Output each line of the records below as one string in a JSON list, skipping blank lines and omitting the pictures.

--*--

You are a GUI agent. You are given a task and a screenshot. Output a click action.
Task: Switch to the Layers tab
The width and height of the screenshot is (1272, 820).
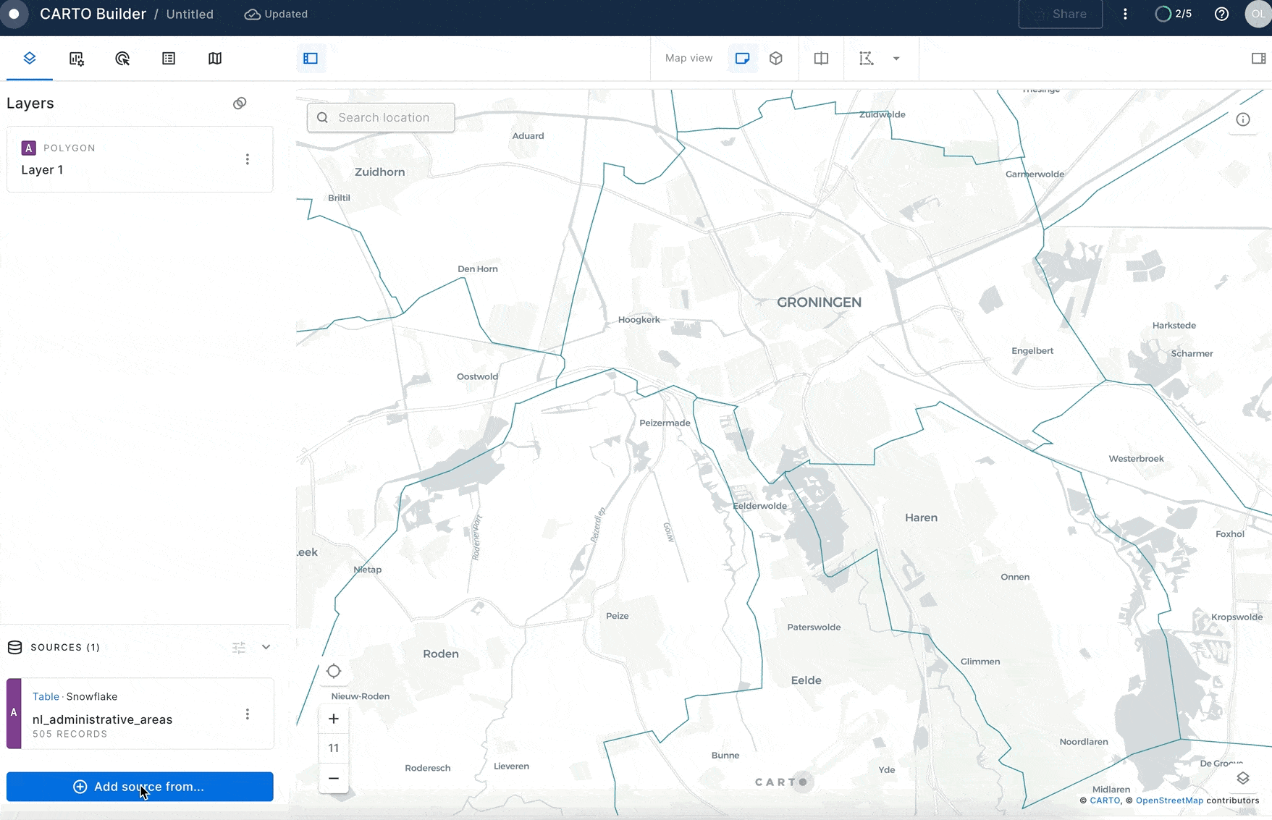point(30,59)
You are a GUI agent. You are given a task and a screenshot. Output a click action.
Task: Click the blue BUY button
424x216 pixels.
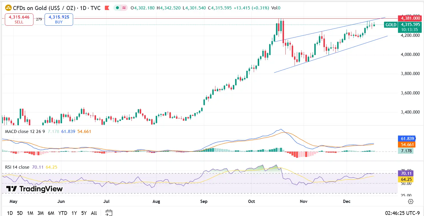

--*--

**WRITTEN RESPONSE**
[
  "You are a GUI agent. You are given a task and a screenshot. Output a click action.",
  "Task: Switch to the Layers tab",
  "The width and height of the screenshot is (1272, 820).",
  "point(30,59)",
  "You are a GUI agent. You are given a task and a screenshot. Output a click action.",
  "Task: Click the blue BUY button",
  "424x216 pixels."
]